Professor Zerbe shared the site with Stark State’s Associate Professor Eric Loew and the Director of Campus Library, Marcia Addison. Together, under the team name of EM2, they became determined to launch their own high-altitude balloon. Following several months of weekly meetings, they launched their first balloon, Zaius I, from Uniontown, Ohio, on Saturday, October 2, 2010. Unfortunately, the GPS failed and the balloon was lost in orbit as it drifted east across Ohio.

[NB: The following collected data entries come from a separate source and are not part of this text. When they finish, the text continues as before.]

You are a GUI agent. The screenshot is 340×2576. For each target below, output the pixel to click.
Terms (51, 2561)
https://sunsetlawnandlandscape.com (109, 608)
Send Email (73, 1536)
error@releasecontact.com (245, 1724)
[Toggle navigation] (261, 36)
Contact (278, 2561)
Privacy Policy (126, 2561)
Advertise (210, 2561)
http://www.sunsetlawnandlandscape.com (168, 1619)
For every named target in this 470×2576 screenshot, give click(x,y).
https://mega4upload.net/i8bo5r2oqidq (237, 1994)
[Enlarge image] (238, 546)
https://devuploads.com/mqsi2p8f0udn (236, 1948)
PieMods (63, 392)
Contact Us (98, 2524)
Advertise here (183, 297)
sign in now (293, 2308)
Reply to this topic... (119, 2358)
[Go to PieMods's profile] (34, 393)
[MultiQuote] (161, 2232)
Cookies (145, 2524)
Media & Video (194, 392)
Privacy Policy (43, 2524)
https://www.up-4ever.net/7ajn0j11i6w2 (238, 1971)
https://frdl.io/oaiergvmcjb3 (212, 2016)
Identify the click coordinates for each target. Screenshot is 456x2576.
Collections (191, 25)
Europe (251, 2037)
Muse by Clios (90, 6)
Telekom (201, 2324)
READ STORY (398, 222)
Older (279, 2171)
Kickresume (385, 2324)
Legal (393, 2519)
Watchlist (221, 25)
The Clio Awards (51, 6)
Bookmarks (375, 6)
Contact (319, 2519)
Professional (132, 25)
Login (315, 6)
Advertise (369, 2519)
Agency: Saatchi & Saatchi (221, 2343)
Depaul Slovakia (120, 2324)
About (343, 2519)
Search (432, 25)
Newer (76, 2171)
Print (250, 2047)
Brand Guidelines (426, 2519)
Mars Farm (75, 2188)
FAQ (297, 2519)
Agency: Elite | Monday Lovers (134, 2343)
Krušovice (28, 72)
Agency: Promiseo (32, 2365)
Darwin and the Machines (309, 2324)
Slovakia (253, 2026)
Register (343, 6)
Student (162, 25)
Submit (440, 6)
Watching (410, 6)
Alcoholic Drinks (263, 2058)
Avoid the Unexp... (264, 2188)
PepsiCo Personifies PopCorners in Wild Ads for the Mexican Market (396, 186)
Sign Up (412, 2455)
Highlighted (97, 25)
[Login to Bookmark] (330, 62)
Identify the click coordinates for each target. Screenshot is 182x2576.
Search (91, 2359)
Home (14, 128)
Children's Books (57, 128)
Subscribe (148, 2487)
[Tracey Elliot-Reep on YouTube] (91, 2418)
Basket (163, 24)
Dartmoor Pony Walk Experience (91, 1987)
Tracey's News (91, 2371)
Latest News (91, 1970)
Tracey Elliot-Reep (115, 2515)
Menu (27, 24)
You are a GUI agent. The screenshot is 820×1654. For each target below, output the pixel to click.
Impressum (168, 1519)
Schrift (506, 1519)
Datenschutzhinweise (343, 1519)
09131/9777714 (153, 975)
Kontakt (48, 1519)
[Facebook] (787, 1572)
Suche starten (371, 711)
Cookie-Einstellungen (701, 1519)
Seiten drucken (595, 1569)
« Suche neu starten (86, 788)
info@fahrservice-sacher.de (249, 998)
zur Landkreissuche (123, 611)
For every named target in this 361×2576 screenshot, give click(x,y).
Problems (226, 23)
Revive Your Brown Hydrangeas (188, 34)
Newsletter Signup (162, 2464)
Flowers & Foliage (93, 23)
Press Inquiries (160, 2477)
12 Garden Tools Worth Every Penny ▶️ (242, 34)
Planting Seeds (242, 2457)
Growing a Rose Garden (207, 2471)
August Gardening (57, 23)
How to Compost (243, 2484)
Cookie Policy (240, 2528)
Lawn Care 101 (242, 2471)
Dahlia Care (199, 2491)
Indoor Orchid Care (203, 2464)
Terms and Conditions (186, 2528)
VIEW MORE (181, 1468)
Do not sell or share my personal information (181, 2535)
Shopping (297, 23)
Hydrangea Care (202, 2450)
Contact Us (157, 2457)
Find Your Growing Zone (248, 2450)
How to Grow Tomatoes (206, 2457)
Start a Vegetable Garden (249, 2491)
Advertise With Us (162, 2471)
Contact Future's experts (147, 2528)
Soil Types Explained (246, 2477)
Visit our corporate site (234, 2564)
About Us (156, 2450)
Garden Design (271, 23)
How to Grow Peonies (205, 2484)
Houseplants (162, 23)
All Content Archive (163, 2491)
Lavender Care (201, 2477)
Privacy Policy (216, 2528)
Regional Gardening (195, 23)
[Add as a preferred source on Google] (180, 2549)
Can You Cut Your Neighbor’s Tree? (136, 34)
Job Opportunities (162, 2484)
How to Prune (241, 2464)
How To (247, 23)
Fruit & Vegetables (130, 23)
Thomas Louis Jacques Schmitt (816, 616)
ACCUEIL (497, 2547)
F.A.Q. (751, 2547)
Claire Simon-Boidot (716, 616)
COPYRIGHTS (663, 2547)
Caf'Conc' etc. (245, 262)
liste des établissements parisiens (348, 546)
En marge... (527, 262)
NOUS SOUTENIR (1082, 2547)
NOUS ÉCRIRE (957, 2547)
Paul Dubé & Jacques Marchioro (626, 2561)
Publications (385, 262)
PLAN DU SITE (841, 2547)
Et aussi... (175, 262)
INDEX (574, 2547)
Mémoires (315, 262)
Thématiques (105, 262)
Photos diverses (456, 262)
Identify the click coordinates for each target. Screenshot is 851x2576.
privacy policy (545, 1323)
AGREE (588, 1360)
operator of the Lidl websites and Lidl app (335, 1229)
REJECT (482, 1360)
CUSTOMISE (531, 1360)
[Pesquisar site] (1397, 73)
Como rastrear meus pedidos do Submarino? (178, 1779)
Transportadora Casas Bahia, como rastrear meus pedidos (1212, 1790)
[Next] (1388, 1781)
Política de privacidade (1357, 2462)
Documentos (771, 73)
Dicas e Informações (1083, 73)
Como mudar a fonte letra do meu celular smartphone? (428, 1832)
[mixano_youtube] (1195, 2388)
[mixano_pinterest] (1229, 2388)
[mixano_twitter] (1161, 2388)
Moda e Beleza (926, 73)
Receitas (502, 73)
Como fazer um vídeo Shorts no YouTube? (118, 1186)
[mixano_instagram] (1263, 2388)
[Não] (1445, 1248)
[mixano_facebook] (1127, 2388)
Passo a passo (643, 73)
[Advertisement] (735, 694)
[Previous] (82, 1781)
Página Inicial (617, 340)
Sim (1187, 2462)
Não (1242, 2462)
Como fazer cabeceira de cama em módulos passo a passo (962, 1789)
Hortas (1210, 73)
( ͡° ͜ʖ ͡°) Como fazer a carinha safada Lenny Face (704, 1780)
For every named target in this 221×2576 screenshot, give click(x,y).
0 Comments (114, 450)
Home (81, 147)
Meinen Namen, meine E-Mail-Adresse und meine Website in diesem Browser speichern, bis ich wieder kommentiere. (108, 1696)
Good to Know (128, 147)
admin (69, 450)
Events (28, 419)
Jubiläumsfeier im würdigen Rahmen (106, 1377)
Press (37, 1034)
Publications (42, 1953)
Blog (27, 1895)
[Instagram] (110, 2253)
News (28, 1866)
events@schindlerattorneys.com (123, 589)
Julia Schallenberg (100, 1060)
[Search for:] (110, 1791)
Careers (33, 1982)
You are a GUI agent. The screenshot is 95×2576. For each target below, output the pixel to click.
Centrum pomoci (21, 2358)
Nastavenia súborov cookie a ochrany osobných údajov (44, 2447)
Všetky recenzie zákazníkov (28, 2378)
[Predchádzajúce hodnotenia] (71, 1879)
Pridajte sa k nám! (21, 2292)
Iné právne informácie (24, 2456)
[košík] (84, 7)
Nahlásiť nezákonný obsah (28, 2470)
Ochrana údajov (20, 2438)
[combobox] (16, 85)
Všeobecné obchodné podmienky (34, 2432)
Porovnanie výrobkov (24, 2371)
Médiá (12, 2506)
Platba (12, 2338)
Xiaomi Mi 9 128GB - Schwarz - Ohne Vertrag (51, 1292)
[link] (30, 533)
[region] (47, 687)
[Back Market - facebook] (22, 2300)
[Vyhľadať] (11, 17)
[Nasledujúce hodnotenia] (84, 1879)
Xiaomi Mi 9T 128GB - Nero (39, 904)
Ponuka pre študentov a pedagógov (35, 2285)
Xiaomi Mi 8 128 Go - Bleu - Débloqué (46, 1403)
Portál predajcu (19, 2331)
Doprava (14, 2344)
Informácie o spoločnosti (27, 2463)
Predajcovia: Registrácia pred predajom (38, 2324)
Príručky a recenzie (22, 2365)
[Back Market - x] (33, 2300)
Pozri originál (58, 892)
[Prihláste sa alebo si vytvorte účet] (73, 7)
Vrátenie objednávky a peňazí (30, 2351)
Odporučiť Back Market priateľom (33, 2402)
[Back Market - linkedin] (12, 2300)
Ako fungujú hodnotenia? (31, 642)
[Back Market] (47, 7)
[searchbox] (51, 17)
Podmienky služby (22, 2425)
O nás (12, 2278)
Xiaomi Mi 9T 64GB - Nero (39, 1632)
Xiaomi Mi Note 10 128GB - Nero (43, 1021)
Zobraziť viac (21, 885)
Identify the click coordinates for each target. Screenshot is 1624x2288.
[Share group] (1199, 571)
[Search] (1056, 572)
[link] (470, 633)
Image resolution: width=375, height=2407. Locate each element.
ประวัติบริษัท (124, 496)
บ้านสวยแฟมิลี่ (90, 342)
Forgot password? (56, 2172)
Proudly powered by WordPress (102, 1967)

Determined, they regrouped a couple of weeks later, using a more reliable GPS, and launched Zaius II from Orrville, Ohio, on Saturday, October 16, 2010. This time, the GPS worked, and the balloon was tracked as it ascended, drifted about 68 miles southeast, burst, and fell into a landfill near Steubenville, Ohio. With the help of the landfill’s owners, the members of EM2 were able to retrieve the packaged camera and video recorder from the balloon’s payload, containing a 60-minute video of the flight’s ascension and over 500 pictures taken every 15 seconds from its launch to its landing in an oak tree.
Miraculously, two weeks later, a month after the 1st launch was lost, a Pennsylvania hunter stumbled across Zaius I in a small clearing in the Pennsylvania woods 127 miles east of the launch site. The launch produced more than 1400 idyllic pictures of the Earth from as high as 141,000 feet—nearly 27 miles in the stratosphere!
The members of Team EM2 are planning a launch of Zaius III for the fall 2011.